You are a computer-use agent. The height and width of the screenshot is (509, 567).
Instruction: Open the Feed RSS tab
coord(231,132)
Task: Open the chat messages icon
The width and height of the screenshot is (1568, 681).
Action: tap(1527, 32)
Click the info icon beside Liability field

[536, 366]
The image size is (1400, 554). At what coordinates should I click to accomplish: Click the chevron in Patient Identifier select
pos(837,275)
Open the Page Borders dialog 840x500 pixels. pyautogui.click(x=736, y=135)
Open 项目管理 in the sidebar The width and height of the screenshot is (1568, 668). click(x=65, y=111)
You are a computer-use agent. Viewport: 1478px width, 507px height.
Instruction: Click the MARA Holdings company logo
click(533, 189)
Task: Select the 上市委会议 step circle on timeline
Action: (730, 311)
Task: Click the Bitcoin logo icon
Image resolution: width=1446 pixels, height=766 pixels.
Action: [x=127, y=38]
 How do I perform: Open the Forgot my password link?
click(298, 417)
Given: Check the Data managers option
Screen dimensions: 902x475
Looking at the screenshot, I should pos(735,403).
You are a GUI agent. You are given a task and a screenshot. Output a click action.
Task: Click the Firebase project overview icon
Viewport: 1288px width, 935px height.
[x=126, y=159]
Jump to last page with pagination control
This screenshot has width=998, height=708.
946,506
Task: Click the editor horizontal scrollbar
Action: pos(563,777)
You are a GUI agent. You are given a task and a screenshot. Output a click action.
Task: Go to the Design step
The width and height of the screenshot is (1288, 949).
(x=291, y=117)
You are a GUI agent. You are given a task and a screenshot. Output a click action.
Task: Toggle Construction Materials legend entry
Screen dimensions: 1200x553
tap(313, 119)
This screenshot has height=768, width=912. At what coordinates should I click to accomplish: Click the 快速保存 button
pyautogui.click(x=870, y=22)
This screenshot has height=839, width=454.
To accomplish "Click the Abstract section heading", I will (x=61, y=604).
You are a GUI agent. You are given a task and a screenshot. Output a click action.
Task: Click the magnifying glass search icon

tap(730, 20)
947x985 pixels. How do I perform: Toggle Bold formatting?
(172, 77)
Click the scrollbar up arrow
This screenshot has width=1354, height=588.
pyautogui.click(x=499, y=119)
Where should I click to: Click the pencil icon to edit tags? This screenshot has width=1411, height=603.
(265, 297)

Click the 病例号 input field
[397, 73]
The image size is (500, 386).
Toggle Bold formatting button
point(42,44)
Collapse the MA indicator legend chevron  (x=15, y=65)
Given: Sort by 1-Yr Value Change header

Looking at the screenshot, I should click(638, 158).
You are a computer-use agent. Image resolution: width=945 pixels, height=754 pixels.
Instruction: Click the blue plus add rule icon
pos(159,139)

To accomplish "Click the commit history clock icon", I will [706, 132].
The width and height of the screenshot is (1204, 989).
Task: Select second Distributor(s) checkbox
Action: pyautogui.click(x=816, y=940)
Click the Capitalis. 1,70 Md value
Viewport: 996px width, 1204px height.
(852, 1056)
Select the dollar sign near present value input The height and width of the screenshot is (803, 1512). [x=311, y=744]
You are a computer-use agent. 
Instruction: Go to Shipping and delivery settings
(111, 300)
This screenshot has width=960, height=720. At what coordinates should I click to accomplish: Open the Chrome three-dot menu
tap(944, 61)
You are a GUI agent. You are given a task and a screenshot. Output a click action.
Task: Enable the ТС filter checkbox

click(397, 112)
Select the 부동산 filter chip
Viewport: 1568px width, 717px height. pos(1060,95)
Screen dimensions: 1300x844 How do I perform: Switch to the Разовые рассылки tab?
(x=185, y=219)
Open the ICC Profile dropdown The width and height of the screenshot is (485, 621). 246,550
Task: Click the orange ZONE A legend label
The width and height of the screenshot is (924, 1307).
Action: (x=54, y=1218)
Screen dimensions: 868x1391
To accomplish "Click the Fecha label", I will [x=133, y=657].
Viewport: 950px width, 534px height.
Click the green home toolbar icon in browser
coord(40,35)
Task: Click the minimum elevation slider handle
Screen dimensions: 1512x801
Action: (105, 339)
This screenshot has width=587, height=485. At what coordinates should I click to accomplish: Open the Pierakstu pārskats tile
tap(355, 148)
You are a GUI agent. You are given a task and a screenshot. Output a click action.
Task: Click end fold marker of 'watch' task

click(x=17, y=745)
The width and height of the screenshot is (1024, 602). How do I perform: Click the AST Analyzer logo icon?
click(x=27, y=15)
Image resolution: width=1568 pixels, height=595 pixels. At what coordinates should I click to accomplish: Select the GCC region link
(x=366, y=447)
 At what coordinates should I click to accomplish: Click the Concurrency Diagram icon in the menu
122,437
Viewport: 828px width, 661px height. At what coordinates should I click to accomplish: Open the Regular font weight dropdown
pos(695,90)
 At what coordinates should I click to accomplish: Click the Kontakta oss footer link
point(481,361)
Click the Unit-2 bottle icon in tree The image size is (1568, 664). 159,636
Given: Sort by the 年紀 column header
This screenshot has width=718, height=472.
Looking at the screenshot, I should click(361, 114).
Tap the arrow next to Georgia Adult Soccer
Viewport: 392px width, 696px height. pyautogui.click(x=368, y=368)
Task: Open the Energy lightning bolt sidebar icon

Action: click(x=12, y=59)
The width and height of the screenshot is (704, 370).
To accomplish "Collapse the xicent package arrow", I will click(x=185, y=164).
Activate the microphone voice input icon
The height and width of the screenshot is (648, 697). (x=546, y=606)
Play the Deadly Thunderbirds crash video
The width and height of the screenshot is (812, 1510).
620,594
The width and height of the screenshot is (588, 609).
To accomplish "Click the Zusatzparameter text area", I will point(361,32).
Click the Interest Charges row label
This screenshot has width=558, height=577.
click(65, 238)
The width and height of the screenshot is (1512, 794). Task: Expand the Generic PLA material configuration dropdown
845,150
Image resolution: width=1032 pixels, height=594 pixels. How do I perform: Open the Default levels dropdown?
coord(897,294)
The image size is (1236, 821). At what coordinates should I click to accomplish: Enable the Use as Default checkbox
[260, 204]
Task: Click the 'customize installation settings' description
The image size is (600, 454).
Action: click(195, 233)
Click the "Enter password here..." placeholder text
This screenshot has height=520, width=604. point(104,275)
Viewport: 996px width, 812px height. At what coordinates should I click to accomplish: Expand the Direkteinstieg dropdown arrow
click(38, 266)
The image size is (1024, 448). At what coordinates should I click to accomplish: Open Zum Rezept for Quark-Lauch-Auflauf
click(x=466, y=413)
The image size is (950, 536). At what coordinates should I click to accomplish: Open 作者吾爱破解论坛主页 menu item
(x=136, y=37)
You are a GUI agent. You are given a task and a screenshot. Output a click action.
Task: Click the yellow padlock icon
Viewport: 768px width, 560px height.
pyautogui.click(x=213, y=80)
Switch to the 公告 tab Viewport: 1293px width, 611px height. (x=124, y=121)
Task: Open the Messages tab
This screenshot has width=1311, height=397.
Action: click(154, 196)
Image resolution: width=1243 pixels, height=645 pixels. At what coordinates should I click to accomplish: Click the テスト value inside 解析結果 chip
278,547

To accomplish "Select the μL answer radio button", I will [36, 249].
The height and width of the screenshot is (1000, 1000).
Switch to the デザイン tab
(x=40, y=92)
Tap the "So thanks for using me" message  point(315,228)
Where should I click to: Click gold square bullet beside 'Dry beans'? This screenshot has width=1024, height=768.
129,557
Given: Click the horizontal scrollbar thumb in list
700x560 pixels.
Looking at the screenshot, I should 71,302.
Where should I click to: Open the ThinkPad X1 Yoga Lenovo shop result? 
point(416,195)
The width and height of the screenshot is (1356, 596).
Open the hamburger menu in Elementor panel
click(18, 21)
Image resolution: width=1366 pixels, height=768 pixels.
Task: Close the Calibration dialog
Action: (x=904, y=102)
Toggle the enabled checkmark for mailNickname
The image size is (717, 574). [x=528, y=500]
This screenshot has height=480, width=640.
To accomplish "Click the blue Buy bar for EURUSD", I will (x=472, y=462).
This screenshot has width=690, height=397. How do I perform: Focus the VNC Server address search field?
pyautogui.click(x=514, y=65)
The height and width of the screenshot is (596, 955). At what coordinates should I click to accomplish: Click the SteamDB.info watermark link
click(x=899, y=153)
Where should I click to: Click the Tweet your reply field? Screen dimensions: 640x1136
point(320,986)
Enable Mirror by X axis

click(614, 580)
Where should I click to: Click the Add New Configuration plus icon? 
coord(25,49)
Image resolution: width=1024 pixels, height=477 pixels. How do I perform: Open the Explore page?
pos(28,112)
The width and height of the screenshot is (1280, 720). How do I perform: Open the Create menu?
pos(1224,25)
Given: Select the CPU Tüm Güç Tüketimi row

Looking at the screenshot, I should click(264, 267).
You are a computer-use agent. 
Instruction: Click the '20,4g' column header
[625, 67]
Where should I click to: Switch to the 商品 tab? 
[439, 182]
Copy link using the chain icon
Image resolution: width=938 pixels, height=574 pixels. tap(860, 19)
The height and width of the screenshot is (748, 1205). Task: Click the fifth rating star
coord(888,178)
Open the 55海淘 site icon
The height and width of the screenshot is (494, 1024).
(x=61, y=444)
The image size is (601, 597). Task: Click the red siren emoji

= = = =

• WHAT NEEDS TO BE DONE:
Find the word "legend" in the data and show each line that holds it.

• ANSWER TO THIS PROBLEM:
Task: Toggle Construction Materials legend entry
Collapse the MA indicator legend chevron  (x=15, y=65)
Task: Click the orange ZONE A legend label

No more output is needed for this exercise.